KMP has never generated a penny of UBTI to anyone since at least 2000 (I think since the beginning, but I have no data to establish that).
Many MLPs generate little UBTI in a year (i.e., less than 5% of the distributions they pay are UBTI). If you reinvest the distributions in the same MLP, your UBTI from that will most likely never grow.
If in a few years your cumulative UBTI exceeds $1k, you may use previously declared negative UBTI (many MLPs, including, declare negative UBTI in a year) to roll forward to offset any + UBTI from the same MLP. This should help you manage your UBTI well to stay under the $1k tripwire.
If the UBTI of an MLP eventually gets to high, you can sell it. You do not "recapture" previous UBTI...all you will get reported the year you sell is the normal amount of UBTI from that MLP.
Many MLPs are very UBTI-efficient (generate little UBTI for new investors). Some, however, are not. In general the E&P sector MLPs generate a lot of UBTI, and complex MLPs with a big chunk of E&P activities will generate more than the UBTI-efficient MLPs.
NOTE: except for the E&Ps, UBTI and taxable income are usually very, very close together. Therefore any UBTI-efficient MLP is also a tax-efficient MLP. Hence all data on real world UBTI experience is not only relevant for IRA investors, but sheds a lot of light on the tax shield performance for investors holding in regular (taxable) accounts.
A few more things to know:
The first $1000 of UBIT is exempt from taxes.

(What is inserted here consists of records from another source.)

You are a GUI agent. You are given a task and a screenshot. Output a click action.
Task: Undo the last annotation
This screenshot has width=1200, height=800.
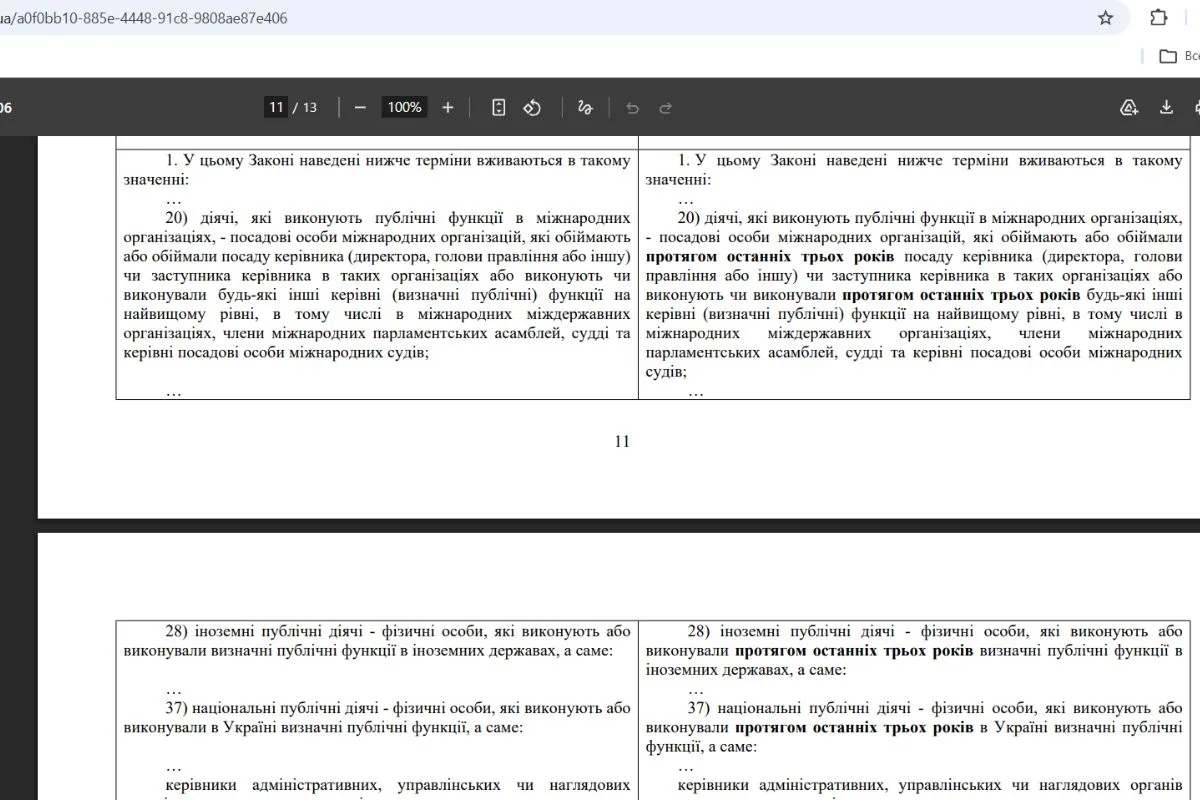[630, 107]
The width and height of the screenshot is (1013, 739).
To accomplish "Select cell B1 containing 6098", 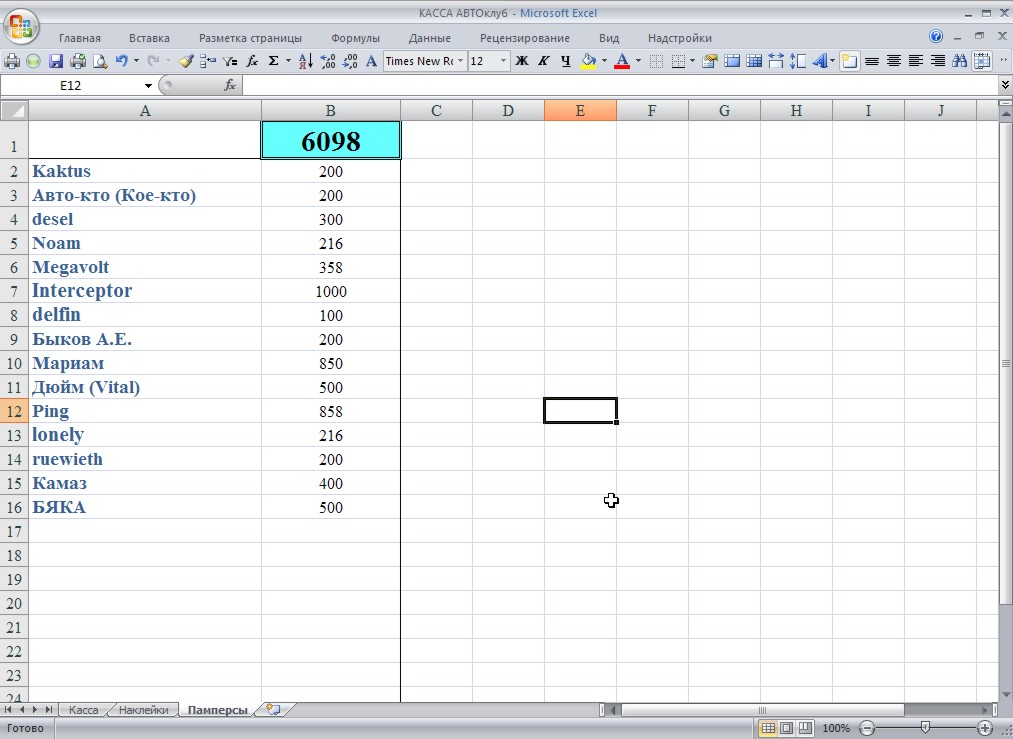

If you do go over the $1,000 limit on UBIT, your IRA custodian will need to file IRS Form 990-T on your behalf. The distributions will be taxed at corporate rates, since it's the tax-deferred account that's taxed, not you personally. Moreover, a typical charge for the paperwork is about $200 for each MLP you own.
You must have some liquid cash in your account to pay the taxes due and preparation fees. Otherwise, if you pay these charges out-of-pocket, your payment will be considered a contribution to your account, which could result in penalties if you've already topped off your contributions for the year. State taxes can also add a layer of complexity to the filing.
Some MLPs warn the investor that their distributions are all UBIT (Breitburn Energy is an example.) Some, as mentioned earlier have large negative UBITs (FGP and KMP) in prior years.
I hold KMP in my IRA account. I've spoken at length with the IRS regarding this subject and have been told the following:
Final word on UBIT
I finally can report how such tax is handled on such tax liability. I hold 4 MLP’s in my IRA account. The IRS tells me the following:
1/ Income tax is captured in my IRA and income taxes are paid when funds are withdrawn.
2/ Other taxes levied (including UBIT) are accountable to the tax ID on the K1s received each year. If your SS number is not in Part II box E, the IRS will not associate you to the K1 and the MLP is handling such tax liability.
3/. MLP’s are great dividend generators and should be considered in an IRA account. If you want further clarification and to verify what I have said here, Call 800-829-1040, enter option 2, then option 2 again, and then option 3. An operator will select someone in your area of concern. State the following: “I receive K1’s form 1065 yearly and wish to clarify my tax liability for UBIT from MLP common stock that I own”.
I own several MLP's. I have then in both IRA's and individual accounts. I do my own taxes using Turbotax. They walk you through everything, but there are always errors. I call the company (MLP's) for help. This seems to work for me, but I keep all records (more then 10 years)something may come back and bite me in the butt down the road, but I feel safe at the moment from the IRS.
The explanations here are quite accurate as I have been down all the roads mentioned here. Lets all keep up the good work of helping others, cause I really am not sure anyone at the IRS can help any of us with a K-1 filing.